_What the task requires_.
From the records below, please repeat exactly the line that has "Task: Open the 更多筛选 filter dropdown", the line that has "This screenshot has width=662, height=374.", and every line between them, and nothing else.
Top of Task inputs
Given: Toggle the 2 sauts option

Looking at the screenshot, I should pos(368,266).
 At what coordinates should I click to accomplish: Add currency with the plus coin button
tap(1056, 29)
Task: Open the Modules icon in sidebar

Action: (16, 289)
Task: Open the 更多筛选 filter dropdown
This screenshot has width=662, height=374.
Bottom of Task inputs
Top of Task inputs
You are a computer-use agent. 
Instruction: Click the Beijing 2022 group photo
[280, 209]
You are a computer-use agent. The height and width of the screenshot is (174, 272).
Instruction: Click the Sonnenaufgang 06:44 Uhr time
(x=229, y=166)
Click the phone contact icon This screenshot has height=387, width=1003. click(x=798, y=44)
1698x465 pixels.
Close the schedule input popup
Bottom of Task inputs
Top of Task inputs
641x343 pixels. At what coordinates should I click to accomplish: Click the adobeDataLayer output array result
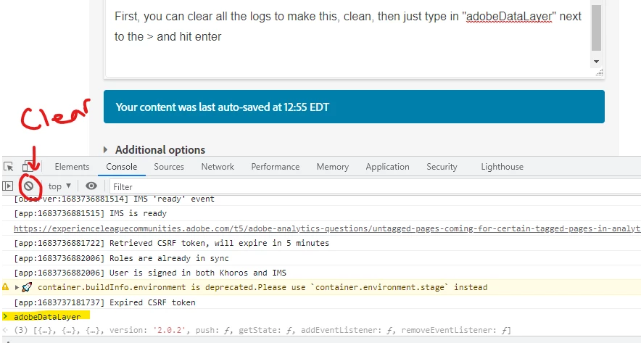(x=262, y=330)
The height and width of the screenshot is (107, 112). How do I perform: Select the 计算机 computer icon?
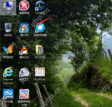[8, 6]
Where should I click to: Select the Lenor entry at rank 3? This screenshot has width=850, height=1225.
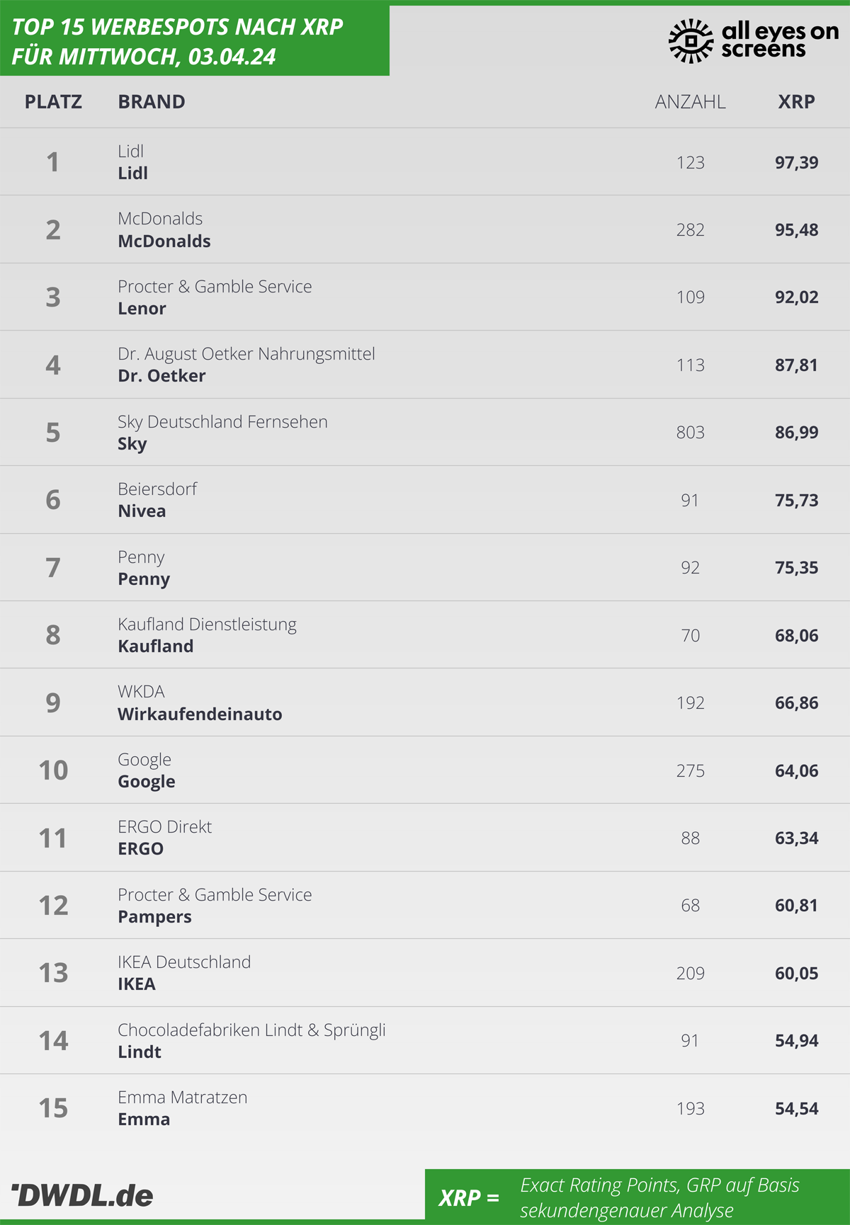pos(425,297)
Bottom of Task inputs
_Answer area_.
Task: Open the 更多筛选 filter dropdown
This screenshot has width=662, height=374.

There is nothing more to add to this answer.